#### Task material

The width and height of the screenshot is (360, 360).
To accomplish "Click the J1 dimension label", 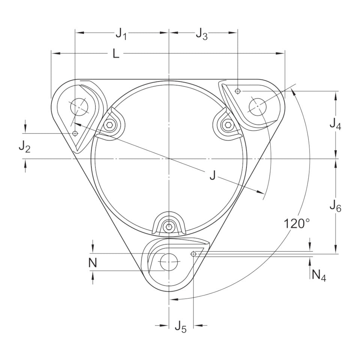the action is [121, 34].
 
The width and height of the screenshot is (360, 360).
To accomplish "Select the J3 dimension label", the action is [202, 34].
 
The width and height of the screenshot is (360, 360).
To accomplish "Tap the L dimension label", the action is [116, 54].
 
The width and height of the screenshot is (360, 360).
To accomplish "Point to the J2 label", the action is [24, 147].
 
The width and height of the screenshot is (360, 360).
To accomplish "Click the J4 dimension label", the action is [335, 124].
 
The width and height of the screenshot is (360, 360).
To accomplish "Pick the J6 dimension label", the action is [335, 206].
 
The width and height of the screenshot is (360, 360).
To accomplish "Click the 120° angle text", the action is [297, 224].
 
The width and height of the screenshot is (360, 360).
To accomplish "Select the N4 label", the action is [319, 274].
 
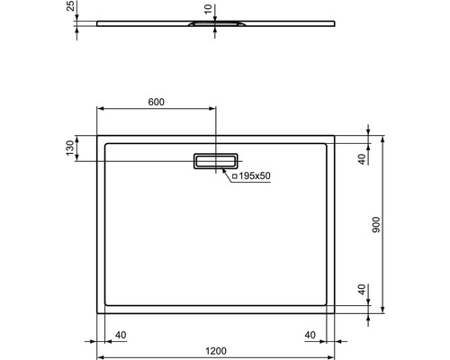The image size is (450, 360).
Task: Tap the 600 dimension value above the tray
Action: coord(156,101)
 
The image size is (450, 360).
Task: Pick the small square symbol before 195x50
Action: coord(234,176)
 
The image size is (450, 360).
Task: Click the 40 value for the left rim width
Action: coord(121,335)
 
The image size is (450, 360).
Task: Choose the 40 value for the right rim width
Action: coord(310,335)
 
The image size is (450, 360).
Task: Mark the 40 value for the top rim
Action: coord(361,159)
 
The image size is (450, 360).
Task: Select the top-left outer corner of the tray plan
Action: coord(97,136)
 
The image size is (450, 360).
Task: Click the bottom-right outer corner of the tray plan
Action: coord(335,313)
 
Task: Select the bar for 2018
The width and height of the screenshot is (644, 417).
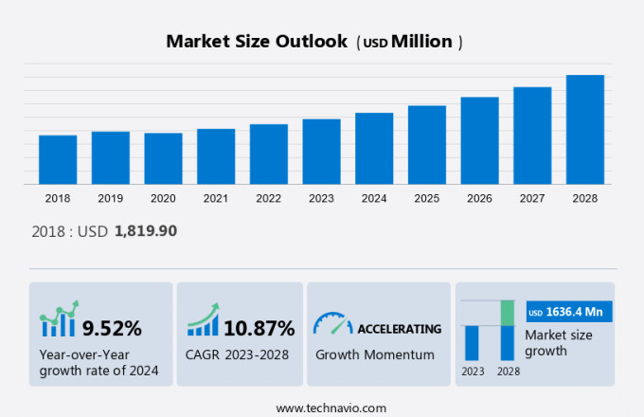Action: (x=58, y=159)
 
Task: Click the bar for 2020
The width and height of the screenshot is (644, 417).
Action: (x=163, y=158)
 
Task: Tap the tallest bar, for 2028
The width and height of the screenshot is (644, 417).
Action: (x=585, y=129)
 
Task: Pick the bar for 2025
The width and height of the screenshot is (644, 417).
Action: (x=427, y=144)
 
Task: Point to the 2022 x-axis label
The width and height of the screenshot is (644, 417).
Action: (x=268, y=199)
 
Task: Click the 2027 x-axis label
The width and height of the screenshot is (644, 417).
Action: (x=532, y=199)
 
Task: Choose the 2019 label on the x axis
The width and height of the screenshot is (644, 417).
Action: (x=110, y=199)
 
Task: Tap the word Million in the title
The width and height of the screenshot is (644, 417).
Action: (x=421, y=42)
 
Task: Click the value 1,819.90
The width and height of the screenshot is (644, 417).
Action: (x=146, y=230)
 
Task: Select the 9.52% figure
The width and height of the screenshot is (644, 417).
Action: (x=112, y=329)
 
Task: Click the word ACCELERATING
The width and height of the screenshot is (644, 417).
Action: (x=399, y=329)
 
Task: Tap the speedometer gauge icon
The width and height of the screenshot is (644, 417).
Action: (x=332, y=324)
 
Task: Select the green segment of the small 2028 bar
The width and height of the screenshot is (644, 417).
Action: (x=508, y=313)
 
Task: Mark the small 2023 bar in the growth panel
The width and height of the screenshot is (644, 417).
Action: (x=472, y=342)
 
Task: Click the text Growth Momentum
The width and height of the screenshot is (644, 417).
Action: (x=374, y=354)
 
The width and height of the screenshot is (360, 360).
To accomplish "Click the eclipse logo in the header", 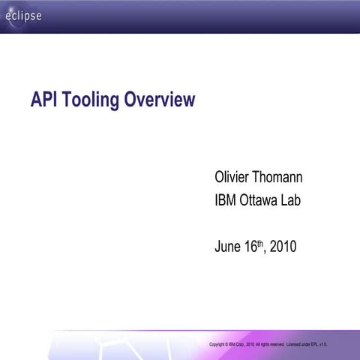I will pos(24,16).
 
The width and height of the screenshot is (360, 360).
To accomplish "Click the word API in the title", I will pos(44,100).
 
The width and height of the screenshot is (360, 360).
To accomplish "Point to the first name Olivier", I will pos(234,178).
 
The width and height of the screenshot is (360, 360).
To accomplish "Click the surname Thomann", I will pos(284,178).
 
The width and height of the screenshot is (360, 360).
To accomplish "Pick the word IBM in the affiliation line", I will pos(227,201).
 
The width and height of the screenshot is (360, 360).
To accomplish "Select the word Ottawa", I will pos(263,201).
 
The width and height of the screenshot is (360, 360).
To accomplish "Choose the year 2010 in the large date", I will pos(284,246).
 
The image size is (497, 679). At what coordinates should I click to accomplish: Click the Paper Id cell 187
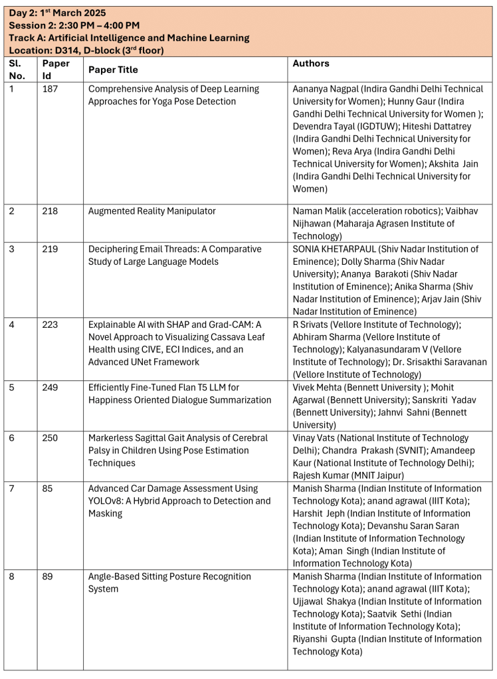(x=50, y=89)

########

What is needed: Pull out every line of the listing that contains the string "value".

Answer for the task:
Task: Tap the 600 dimension value above the tray
Task: Click the 40 value for the left rim width
Task: Choose the 40 value for the right rim width
Task: Mark the 40 value for the top rim
Task: Click the value 1,819.90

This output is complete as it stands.